*PROMPT*
Reproduce word for word the part of the entries that opens with the line containing "prijava (878, 25)" and closes at the end of the entries, leaving out the pictures.

*AVAILABLE RECORDS*

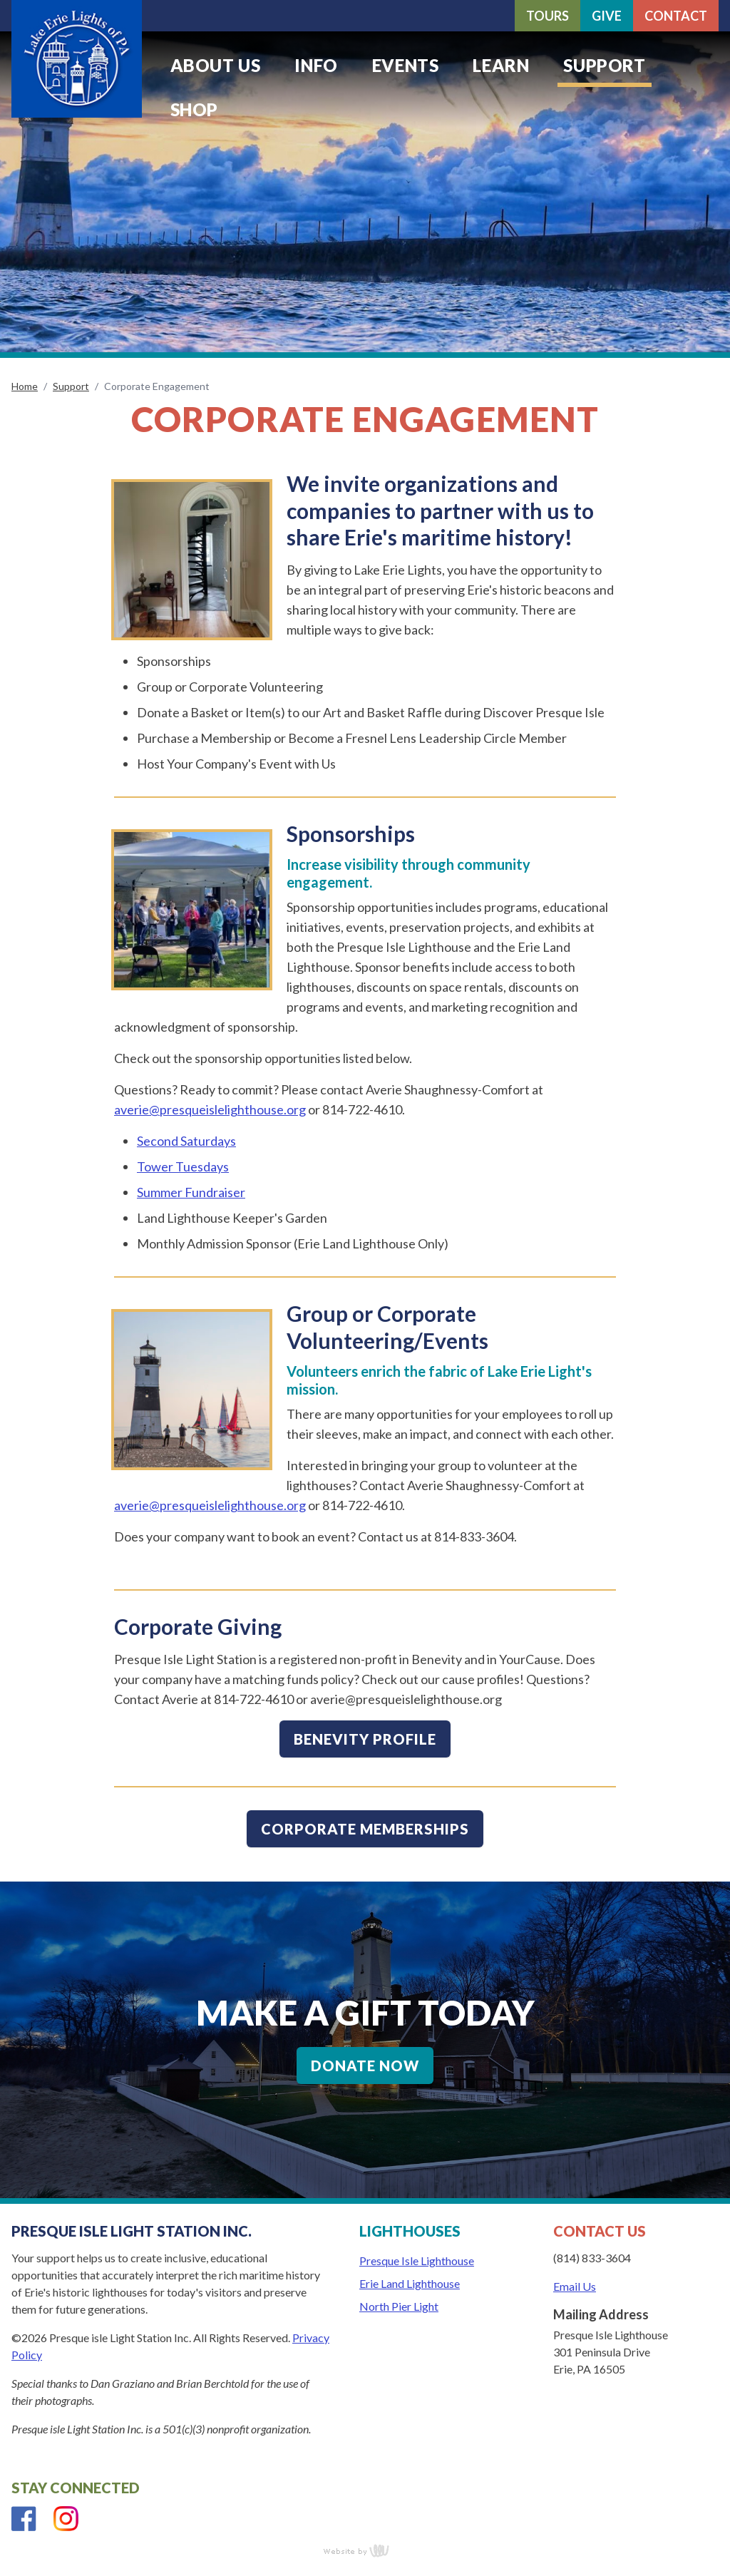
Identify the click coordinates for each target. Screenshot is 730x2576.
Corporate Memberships (365, 1828)
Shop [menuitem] (194, 109)
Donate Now (365, 2065)
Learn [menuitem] (501, 65)
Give (607, 16)
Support (71, 386)
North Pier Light (398, 2306)
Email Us (574, 2286)
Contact (675, 16)
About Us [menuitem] (215, 65)
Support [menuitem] (604, 65)
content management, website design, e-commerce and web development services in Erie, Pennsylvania (365, 2550)
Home (24, 386)
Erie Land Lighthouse (409, 2283)
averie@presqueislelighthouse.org (210, 1109)
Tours (547, 16)
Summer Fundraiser (191, 1192)
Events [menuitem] (405, 65)
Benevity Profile (365, 1739)
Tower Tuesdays (183, 1166)
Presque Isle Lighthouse (416, 2260)
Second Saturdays (186, 1141)
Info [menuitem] (315, 65)
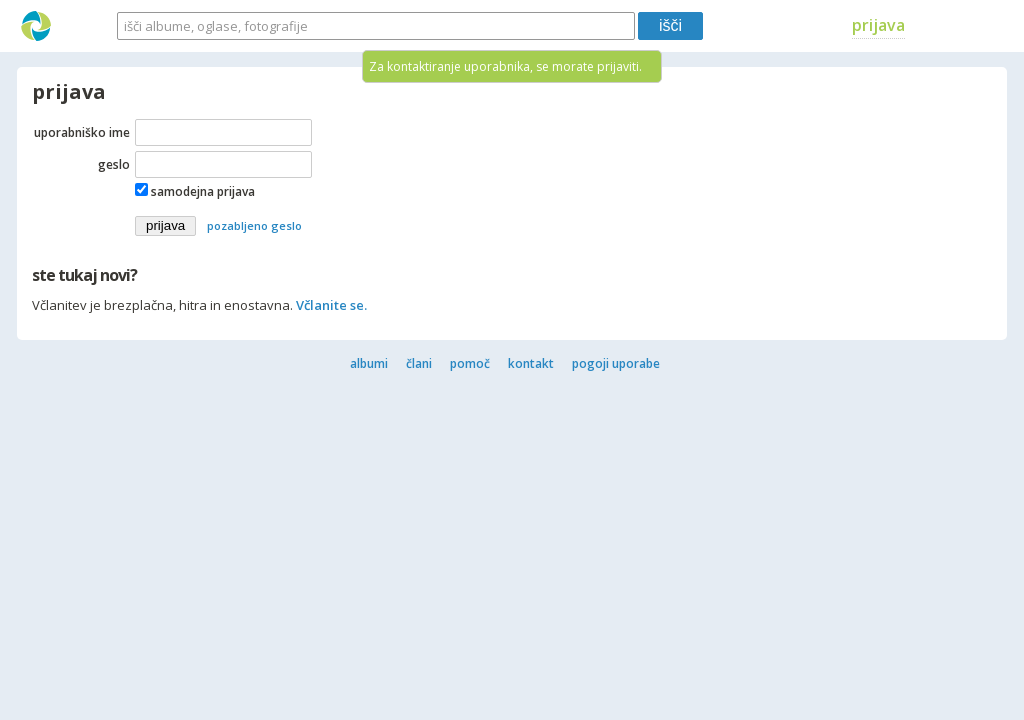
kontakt (531, 363)
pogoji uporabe (616, 363)
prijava (878, 25)
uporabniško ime (82, 132)
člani (419, 363)
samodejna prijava (203, 191)
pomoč (470, 363)
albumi (369, 363)
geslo (114, 164)
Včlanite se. (331, 305)
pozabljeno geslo (254, 225)
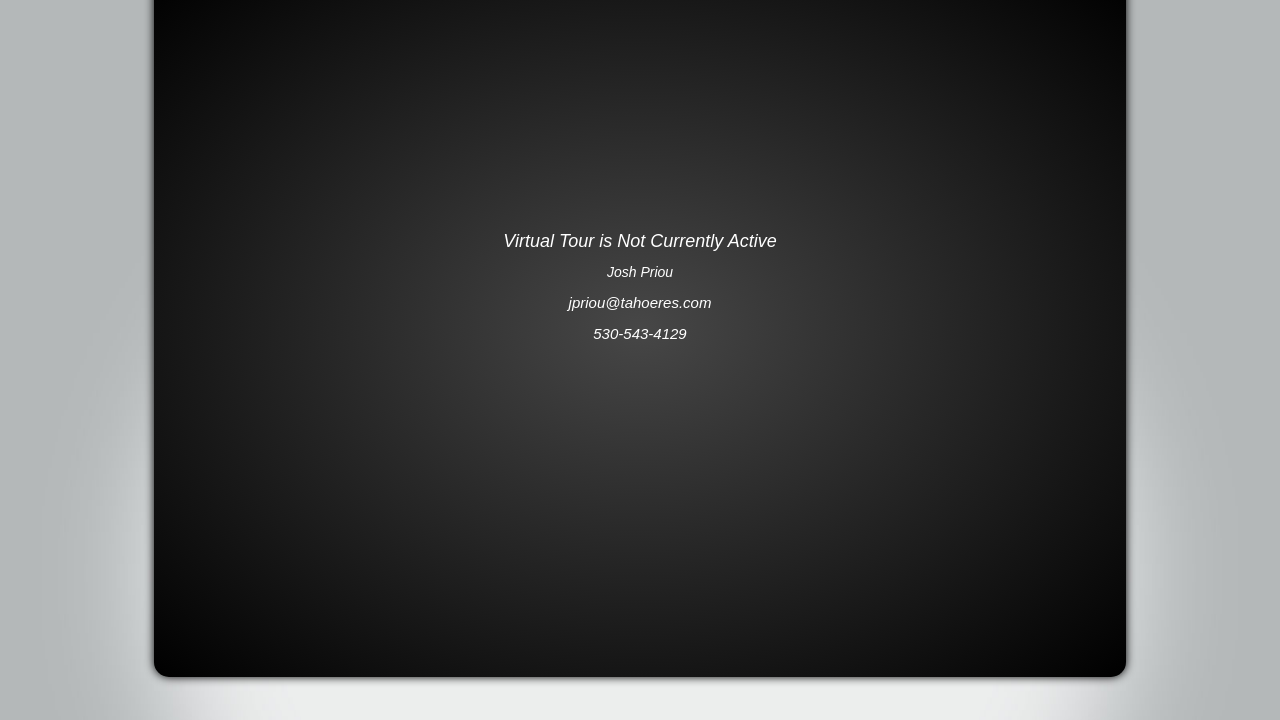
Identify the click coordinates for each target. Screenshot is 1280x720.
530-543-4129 (639, 333)
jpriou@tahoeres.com (640, 302)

*OUTPUT OF THE TASK*
prijava (878, 25)
uporabniško ime (82, 132)
člani (419, 363)
samodejna prijava (203, 191)
pomoč (470, 363)
albumi (369, 363)
geslo (114, 164)
Včlanite se. (331, 305)
pozabljeno geslo (254, 225)
Identify the click coordinates for each target. Screenshot is 1280x720.
530-543-4129 (639, 333)
jpriou@tahoeres.com (640, 302)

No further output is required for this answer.